A recent Index forum article questioned the spending of $80 million by certain churches to "accommodate a few thousand people," while our SBC spent "less than $135 million last year to reach the entire world through the IMB and NAMB."
To look at a "mega-church" or a "large metro church" from the outside and assume that they have misunderstood the Great Commission or have "misplaced purposes" simply because they borrow money, build large buildings, and provide for large ministry program budgets does not mean that they have really done so.
While I cannot speak for other large churches, I am well familiar with how our annual church budget comes into being. Budget preparation begins with prayer. Those responsible for its formulation are held accountable through the entire process. The Great Commission is the very heart of our annual budget.
One Wednesday night several years ago, many discipleship classes were being taught in the large, unpaid-for education building on our campus. At the request of his faithful wife, a lost man showed up in a Covenant Marriage class that I was teaching. Long story short, the man got saved and later surrendered to fulltime ministry. He went on to seminary, and now pastors a growing church in another part of the state.
Just last Sunday our church ordained another brother to the Gospel ministry who is about to leave to serve on the staff of a "mega-church" in another state. If space permitted I could share many stories like this one. In fact, under the leadership of Frank Cox, our senior pastor for the past twenty-four years, at least 156 people have been called as fulltime pastors, staff members and missionaries.
If our church had not borrowed money, built buildings, and provided ministries for them and their families, many would not have joined our church. But we did, and they did. Now, these people have willingly left the "few thousand" in our church and are presently carrying on the Lord's work around the world. I really believe that people from many other "mega-churches" who are in debt for buildings could give similar testimonies.

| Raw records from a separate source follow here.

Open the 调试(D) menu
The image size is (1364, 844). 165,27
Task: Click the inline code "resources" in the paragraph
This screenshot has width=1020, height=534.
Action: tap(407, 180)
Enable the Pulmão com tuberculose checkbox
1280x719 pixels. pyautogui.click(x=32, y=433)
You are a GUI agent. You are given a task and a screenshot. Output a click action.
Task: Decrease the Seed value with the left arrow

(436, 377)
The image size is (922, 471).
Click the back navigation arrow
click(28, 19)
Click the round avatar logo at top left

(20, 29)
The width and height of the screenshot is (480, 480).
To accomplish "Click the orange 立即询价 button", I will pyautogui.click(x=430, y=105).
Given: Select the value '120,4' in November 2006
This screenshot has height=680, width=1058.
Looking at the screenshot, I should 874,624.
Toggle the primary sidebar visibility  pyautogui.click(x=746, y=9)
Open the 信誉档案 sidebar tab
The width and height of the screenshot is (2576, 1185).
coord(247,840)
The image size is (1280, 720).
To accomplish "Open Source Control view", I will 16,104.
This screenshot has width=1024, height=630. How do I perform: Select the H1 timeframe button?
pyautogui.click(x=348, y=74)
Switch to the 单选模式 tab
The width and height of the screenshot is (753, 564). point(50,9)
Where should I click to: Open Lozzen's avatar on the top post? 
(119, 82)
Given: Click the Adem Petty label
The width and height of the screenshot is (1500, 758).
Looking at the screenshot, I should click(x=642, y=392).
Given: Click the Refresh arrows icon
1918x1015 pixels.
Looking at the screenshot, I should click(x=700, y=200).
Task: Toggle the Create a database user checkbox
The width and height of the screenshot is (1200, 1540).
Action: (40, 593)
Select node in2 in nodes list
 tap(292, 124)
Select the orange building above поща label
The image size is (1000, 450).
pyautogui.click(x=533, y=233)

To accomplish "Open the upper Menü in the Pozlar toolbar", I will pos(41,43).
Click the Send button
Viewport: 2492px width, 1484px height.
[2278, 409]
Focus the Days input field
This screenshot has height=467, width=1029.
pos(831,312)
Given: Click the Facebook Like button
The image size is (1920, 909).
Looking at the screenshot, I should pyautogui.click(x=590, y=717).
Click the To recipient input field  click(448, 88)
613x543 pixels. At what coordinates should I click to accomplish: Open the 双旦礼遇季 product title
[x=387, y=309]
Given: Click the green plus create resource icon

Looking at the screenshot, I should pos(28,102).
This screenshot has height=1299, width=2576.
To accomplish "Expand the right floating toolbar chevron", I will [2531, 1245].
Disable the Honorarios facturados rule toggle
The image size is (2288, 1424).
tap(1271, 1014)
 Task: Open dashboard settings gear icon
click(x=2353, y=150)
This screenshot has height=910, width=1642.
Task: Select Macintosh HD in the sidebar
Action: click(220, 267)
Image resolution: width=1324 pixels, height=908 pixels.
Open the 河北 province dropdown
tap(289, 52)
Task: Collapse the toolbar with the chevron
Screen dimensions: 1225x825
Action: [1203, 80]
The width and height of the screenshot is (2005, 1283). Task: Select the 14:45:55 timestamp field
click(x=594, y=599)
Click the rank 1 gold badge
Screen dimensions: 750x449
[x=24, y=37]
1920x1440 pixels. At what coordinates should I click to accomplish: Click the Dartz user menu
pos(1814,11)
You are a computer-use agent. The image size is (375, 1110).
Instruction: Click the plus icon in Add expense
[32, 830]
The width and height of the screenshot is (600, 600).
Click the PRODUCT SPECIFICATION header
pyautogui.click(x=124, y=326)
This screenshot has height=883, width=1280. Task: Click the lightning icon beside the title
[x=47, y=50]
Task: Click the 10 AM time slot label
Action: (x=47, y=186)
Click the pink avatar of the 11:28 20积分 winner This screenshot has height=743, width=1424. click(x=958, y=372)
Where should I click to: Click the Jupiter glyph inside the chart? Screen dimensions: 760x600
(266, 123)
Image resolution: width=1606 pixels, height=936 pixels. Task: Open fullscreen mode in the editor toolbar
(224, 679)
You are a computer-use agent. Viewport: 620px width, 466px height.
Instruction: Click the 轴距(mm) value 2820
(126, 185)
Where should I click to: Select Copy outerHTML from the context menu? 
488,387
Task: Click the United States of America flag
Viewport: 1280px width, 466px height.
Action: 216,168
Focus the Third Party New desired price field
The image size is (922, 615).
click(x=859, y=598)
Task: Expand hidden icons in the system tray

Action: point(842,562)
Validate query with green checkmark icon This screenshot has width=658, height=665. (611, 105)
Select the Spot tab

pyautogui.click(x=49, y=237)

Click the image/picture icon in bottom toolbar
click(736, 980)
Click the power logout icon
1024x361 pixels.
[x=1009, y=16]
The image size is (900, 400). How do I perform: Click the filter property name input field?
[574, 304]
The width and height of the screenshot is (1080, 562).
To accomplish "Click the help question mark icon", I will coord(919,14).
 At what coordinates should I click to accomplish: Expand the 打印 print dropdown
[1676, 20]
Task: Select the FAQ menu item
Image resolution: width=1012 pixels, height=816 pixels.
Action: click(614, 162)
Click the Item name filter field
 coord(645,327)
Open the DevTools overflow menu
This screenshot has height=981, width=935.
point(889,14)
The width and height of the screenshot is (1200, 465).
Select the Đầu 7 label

Our church consistently gives a significant amount of our annual receipts to world missions through the Cooperative Program (CP), our local Baptist association, and other world and local missions. Our consistent CP giving, along with many other large and small churches, provides funding to help IMB and NAMB accomplish their missions. This same giving also helps to defray some of the costs to the Southern Baptist seminary students (like Mr. Nix) that are preparing for ministry.
I would be among the first to say that I do not like borrowing money, either personally or for church building purposes. However, I do believe that God gives certain groups of believers unique "windows of opportunity" to reach into communities where thousands and thousands of lost people live right at the doorsteps of their churches.
If borrowing money to build adequate facilities to reach such people is required, then so be it! Great Commission spending doesn't necessarily have to occur halfway around the globe for it to be Great Commission work.
Finally, when it comes to borrowing money, I recently heard someone say, "When it is all said and done, I would rather be in debt to the bank than in debt to the Great Commission." I must agree.